Autocorrelation plots (Figure 2-16) show us if one value of a parameter influences the next sampled value. Values closer to +/- 1 indicate a strong correlation. We have also included 95% confidence intervals to help us interpret whether we have significant correlation.
If there is significant autocorrelation, a possible remedy is to use thinning when running Bayes C-pi. This is where we keep only every x-th iteration to try to reduce the number of iterations that influence the following iterations. However, it has been debated how effective thinning is, and whether it is better to run a larger chain or to simply identify whether or not this model is really appropriate for your dataset.
3. Interpretation
After K-Fold has finished, examination of the results will help us determine which models are a good fit and if we need to adjust the algorithm options to better fit our data.
GBLUP Results
Since we performed multiple iterations, we can find the average of the statistics in the GBLUP Iteration Summary Statistics viewer (Figure 3-1).
For our GBLUP results we had a Pearson’s Product-Moment Correlation Coefficient of 0.2354844483, which doesn’t support a very strong correlation between the predicted and actual phenotypes. Further evidence that the GBLUP model might not be the best fit is that the Residual Sum of Squares and Total Sum of Squares are quite high.

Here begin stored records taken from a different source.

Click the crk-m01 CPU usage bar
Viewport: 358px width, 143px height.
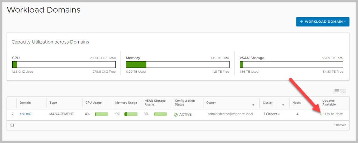[101, 114]
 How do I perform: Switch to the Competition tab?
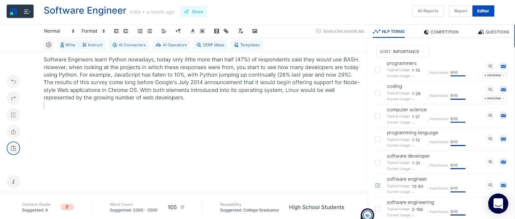tap(441, 32)
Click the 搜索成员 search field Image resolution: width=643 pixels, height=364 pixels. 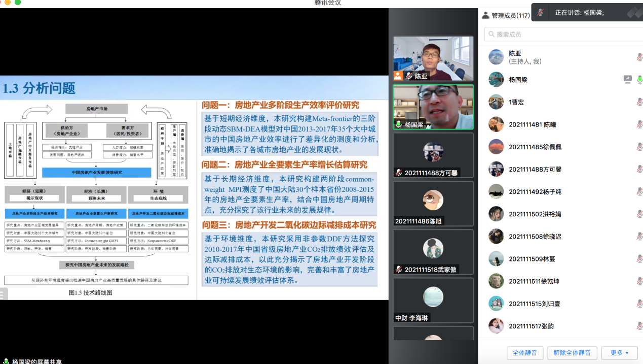pos(562,35)
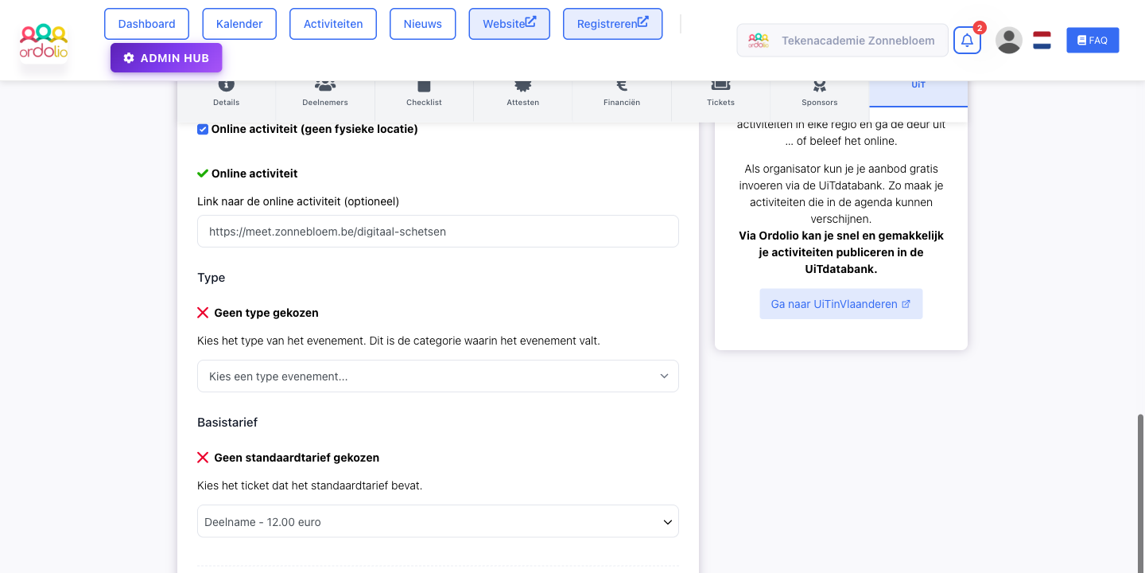Viewport: 1145px width, 573px height.
Task: Open the Deelname - 12.00 euro dropdown
Action: (x=438, y=521)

For a list of all the quantitative statistics and their formulas, please see the K-Fold Quantitative Statistics section of the SVS Manual.
Bayes C Pi Results
For Bayes C Pi, when we look at the Bayes C Pi Iteration Summary Statistics results viewer (Figure 3-2) we see a similar Pearson’s Product-Moment Correlation Coefficient value. The other statistics also have similar values to those from GBLUP. So, at this point, we don’t have a clear “winner” between the two models.
For the Bayes methods, we have additional graphs to examine to determine whether we should adjust the options when running Bayes C Pi to better fit our data.
The 1000 iterations we completed were probably not enough to determine whether this model is a good fit for our data. Below (and also in the previous section) are trace plots (Figure 3-3) and autocorrelation plots (Figure 3-4) of a 25,000-iteration Bayes C Pi run.
If we look at the Pi statistic we can see the value of Pi decreasing, then staying somewhat stable from around iteration 12,000 and afterwards. If we look at the autocorrelation plot, we see a relatively high autocorrelation at the beginning and end of the iterations.
The large autocorrelation values at the end suggest that the Pi values between each iteration are fairly similar, which might suggest that we don’t really need to go through this many iterations, since the Pi value has settled on a value and is not changing much, basically wasting effort.
We can also use the two plots to inform us about a potential burn-in period. We see that at around 5000 iterations the Pi value gets away from the seemingly high Pi value of 0.5. We also see in the autocorrelation plot that the autocorrelation value goes down significantly and stays within the 95% confidence bounds.
Please see the Autocorrelation Plots section of the SVS Manual.
A suggested parameter adjustment for Bayes C Pi, based on these graphs, is to set the number of iterations to 12,000 and the burn-in to 5,000 to see if this improves the summary statistics.